The Healthcare AI Platform
John Snow Labs also offers a proprietary end-to-end Healthcare AI Platform that provides data integration, data exploration & visualization, model development, and model deployment – all within a unified, hardened, air-gap managed cluster. “The platform is Kubernetes-based and can, therefore, be deployed anywhere. We have production deployments on AWS, Azure, and on-premise, and it is designed from the ground up to process personal health information in a secure and compliant way,” says Talby. The AI platform supports hundreds of security controls, central identity management and role-based access control, encryption and key management, 360-degree monitoring, scaling, and auto-scaling capabilities.
AI model governance is another significant component of the platform. It provides the ability to deploy models as APIs with one line of code and enables model versioning, rollback and rollout capabilities, authentication & authorization, a full audit trail, and reproducible model training.
Growth Propelled by Exemplary Success Stories
The unique value proposition of the Spark NLP Library and the AI platform, coupled with John Snow Labs’ domain and technology expertise has enabled it to work with some of the world’s largest, most risk-averse companies in the healthcare and life sciences space—across oncology, neurology, orthopedics, radiology, pathology, emergency medicine, home health, hospice care, and mental health.
In one instance, the company worked with Roche— the world’s second largest pharmaceutical company. As part of building its Navify clinical decision support platform, Roche Diagnostic Information Solutions faced challenges pertaining to patient risk prediction, cohort selection, and clinical decision support owing to unstructured free-text reports that included most of the pertinent facts. There was a strong need to unlock unstructured data to build a comprehensive longitudinal view of the patient for both clinical decision support and population analytics. After thorough vetting, John Snow Labs was chosen to help build a solution that can extract structured clinical facts from messy, multi-page documents, assign a reference to the role each term has in a sentence, and train a model to extract more than 45 entities from pathology & radiology reports.

__TASK REQUIREMENTS__:
1 - Write out the section on the Healthcare AI Platform word for word. Begin at the words "In one instance, the" and stop after "pathology & radiology reports.".
2 - Answer these questions from the text on the Healthcare AI Platform:
(a) On which two cloud services does the platform have production deployments?
(b) What is the name of the clinical decision support platform that Roche was building?
(c) How many entities was the model for Roche trained to extract, and from which kinds of reports?
3 - Write what comes next in the text on the Healthcare AI Platform, picking up after its final sentence.
The entries after the text play no part in this work.

__DATA LISTING__:

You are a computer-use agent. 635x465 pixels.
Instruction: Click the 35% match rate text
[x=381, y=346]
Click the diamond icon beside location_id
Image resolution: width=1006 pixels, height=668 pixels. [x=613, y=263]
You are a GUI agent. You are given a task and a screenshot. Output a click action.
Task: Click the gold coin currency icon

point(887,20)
==
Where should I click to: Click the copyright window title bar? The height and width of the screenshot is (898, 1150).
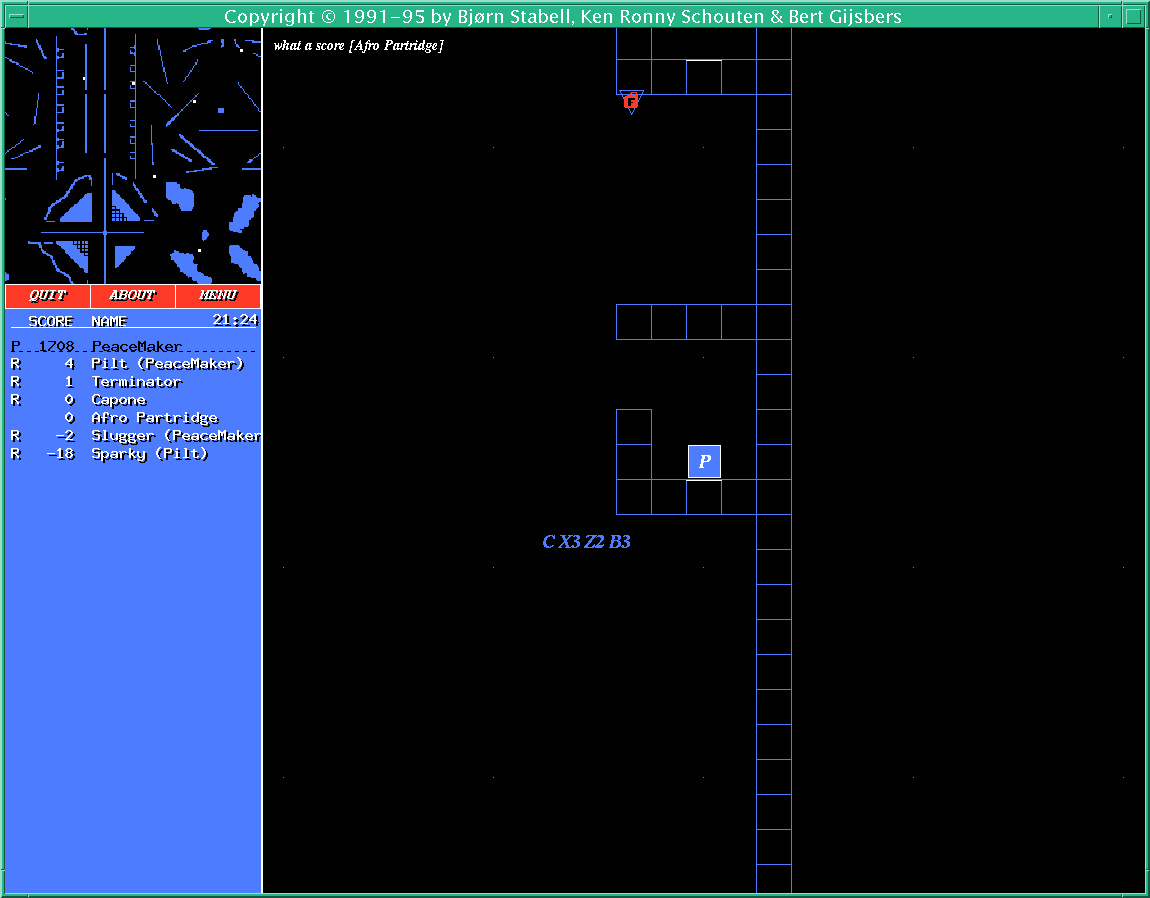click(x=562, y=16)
* * *
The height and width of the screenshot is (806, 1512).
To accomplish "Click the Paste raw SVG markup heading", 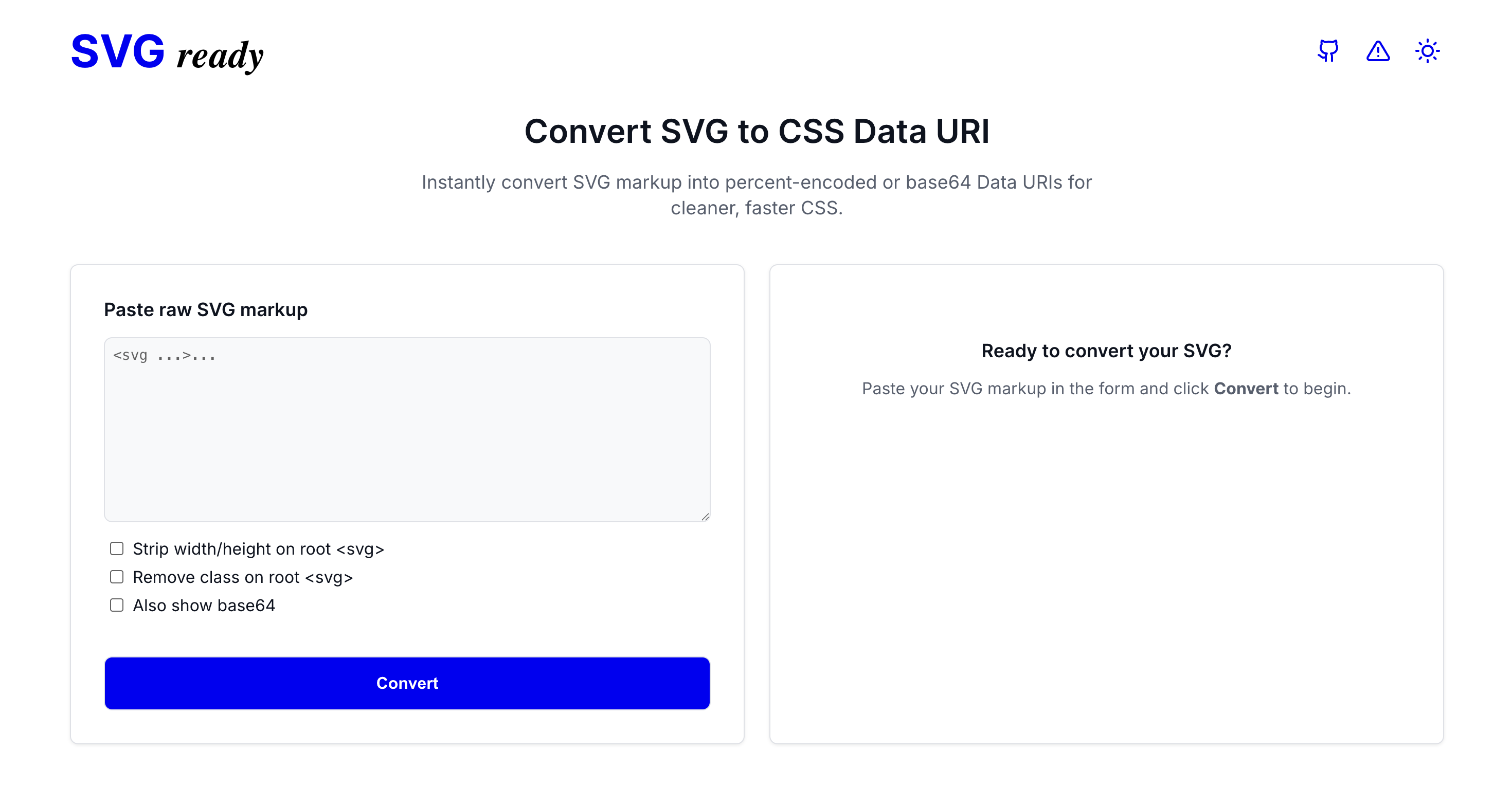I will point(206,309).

__OUTPUTS BY TASK__:
1 -
In one instance, the company worked with Roche— the world’s second largest pharmaceutical company. As part of building its Navify clinical decision support platform, Roche Diagnostic Information Solutions faced challenges pertaining to patient risk prediction, cohort selection, and clinical decision support owing to unstructured free-text reports that included most of the pertinent facts. There was a strong need to unlock unstructured data to build a comprehensive longitudinal view of the patient for both clinical decision support and population analytics. After thorough vetting, John Snow Labs was chosen to help build a solution that can extract structured clinical facts from messy, multi-page documents, assign a reference to the role each term has in a sentence, and train a model to extract more than 45 entities from pathology & radiology reports.

2 -
(a) AWS and Azure.
(b) Navify.
(c) More than 45 entities, from pathology and radiology reports.

3 -
In another instance, John Snow Labs was chosen by SelectData to help build its AI Platform for high-quality clinical coding, audit, and clinical documentation improvement (CDI). This solution required interpreting millions of patient stories, some well over 100 pages long,including the ability to OCR these records from scanned documents, de-identify them, and then build a semi-automated workflow that seamlessly combines AI and human experts.
Backed by the prowess of many such intriguing success stories, John Snow Labs has established itself as a thought leader in the Healthcare AI & NLP space. In fact, the company regularly partakes in top AI industry conferences like Strata Data, Spark+AI Summit, O’Reilly AI, Open Data Science, Predictive Analytics World, Global AI Conference, to name a few.
John Snow Labs is all set to break new grounds and help many more healthcare entities to realize this potential for improving healthcare and human well-being in the 21st century. Striding ahead, the company will put the latest academic research, novel innovations, and AI best practices into their customers’ hands.
“John Snow Labs exists to help put AI to good use faster. That is why the company championed Data Philanthropy – sharing valuable private data to help solve community needs – from its very first month. That is why we’ve grown our commitment and giving to Open Source and Open Data every year. Nowadays, it is the reason we provide free access to all our software for teams fighting the COVID-19 pandemic,” concludes Talby.